2/2 最初の仕事

街灯計画
建築家になってからのガウディは「金持ちになって、仕事を愛すること」に人生の目標をおいていた。一部の隙もない服装、快適さ、よい食卓、おいしい食事、お酒、タバコを好み、乗馬を嗜み、車で散歩し、劇場には定席を持つという生活が語り伝えられている。しかし、その裏を返せば、豊かな経験に育まれた、仕事に対する自信が、そして才能がガウディを支えていたのである。
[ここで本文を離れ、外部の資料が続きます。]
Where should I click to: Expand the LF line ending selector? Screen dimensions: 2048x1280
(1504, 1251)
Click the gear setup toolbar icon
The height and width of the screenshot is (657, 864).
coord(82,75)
その才能をまず認めたのはほかならないバルセロナの市役所であった。当時市街に建てられる街灯の建設計画が市役所にはあり、それを画家で装飾家のセーラ・イ・ジベルト(Jaume Serra i Gibert, 1831-1877)が担当することになっていた。彼はバルセロナのオペラ・ハウス、リセオの休憩室というような当時ではかなり大きな室内装飾の仕事を手掛けていた人物であるが、街灯を計画する前に世を去ってしまう。そこで市役所が目を付けたのが、卒業検定試験を数週間前に終えたばかりの、しかも優等生というよりはむしろ劣等生であったガウディにであった。驚いたことに1878年2月9日建議は通過してしまい、同2月27日にはガウディに通知が渡され、すんなりと設計依頼は決定してしまいこの劣等生は一躍優等生扱いされるのであった。